3. Accounting: we have written a utility “remote cluster monitor” which is

capable of providing us samples of results from all the nodes, information

about the CPU load, temperature, and memory statistics. We propose that with

less than 0.2% of CPU power consumption, our network monitoring utility can

sample over 1000 nodes in less than 3 seconds.

4. Authentication: all transactions between the nodes are 128 bit encrypted and

do not require root privileges to run. Just a common user on all the standalone

node must exist. For the diskless part, we remove this restriction as well.

5. Resource discovery: we run our own socket layered resource discovery

utility, which discovers any additional nodes. Also reports if the resource has

been lost. In case of any additional hardware capable of being used as part of

parallel system, such as an additional processor to a system, or a replacement

of processor with dual core processor is also reported continually.
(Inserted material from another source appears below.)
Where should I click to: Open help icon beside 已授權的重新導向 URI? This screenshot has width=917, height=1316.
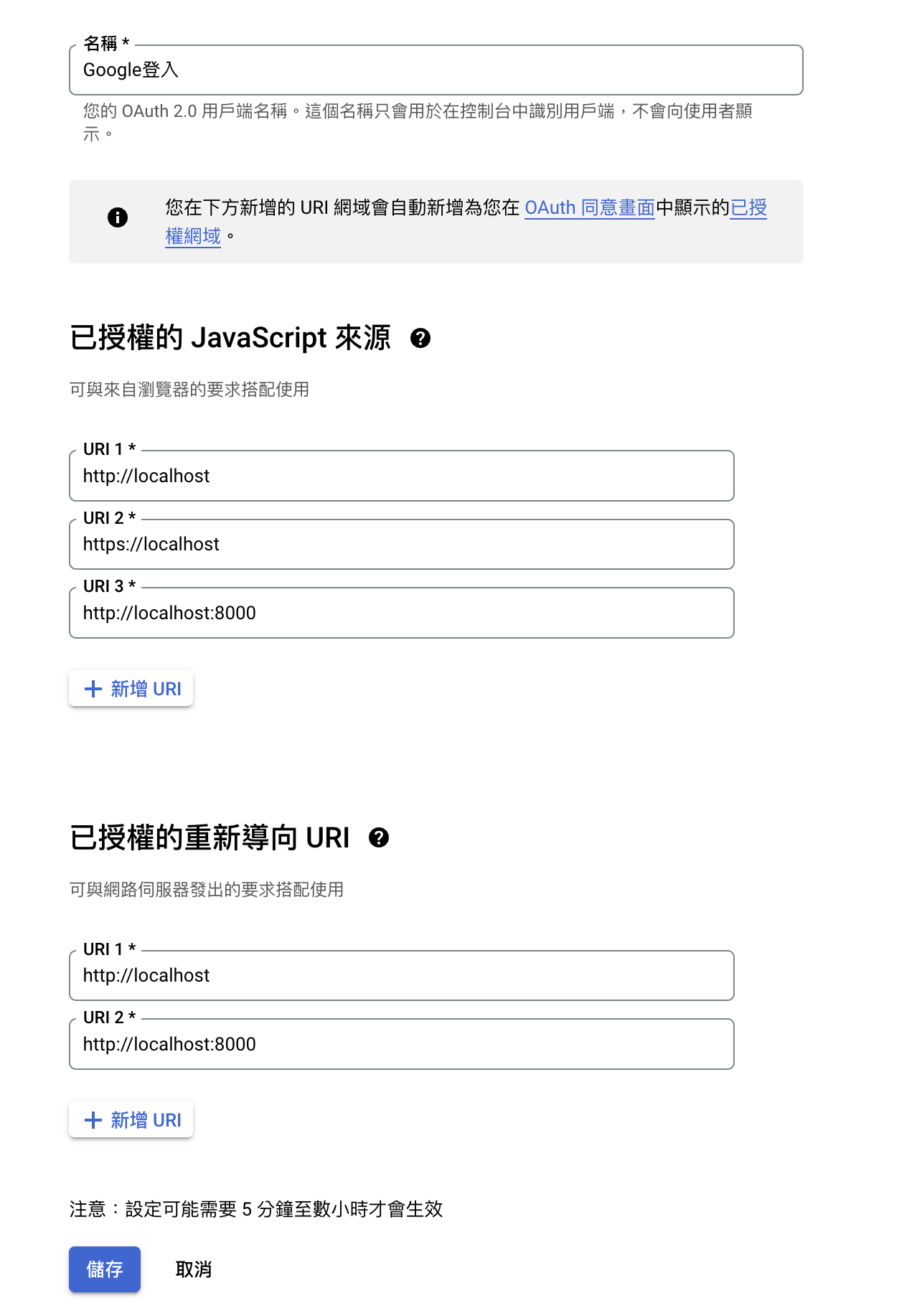(379, 837)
6. Synchronizer: the central balancing of the cluster. Since the cluster is capable

of simultaneously running both the diskless, and standalone nodes as part of

the same cluster, the synchronizer makes the result more reasonable in output

is queued in real time so that data is not mixed up. It does instruction

dependency analysis, and also uses pipelines in the network to make

interconnect more communicative.

5.3 Description for software behavior

The end user will submit the process/application to the administrator in case

the application is source based, and the Cluster administrator owns the responsibility

to explicitly parallelize the application for maximum exploitation of parallel

architectures within the CPU and across the cluster nodes. In case the application is

binary ( non source), the user might himself/herself submit the code to Master node

program acceptor, which in turn would run the application with somewhat lower

efficiency as compared to the source submissions to the administrator. Now the total

system is responsible for minimizing the time of processing which in turn increases

the throughput and speed up the processing.



5.3.1 Events

1. System Installation

2. Network initialization

3. Server and host configuration

4. Take input

5. Parallel execution

6. Send response

5.3.2 States

1. System Ready

2. System Busy

3. System Idle



Chapter 6. Technologies Used

6.1 General terms

We will now briefly define the general terms that will be used in further descriptions

or are related to our system.

Cluster: - Interconnection of large number of computers working together in close

synchronized manner to achieve higher performance, scalability and net

computational power.

Master: - Server machine which acts as the administrator of the entire parallel Cluster

and executes task scheduling.

Slave: - A client node which executes the task as given by the Master.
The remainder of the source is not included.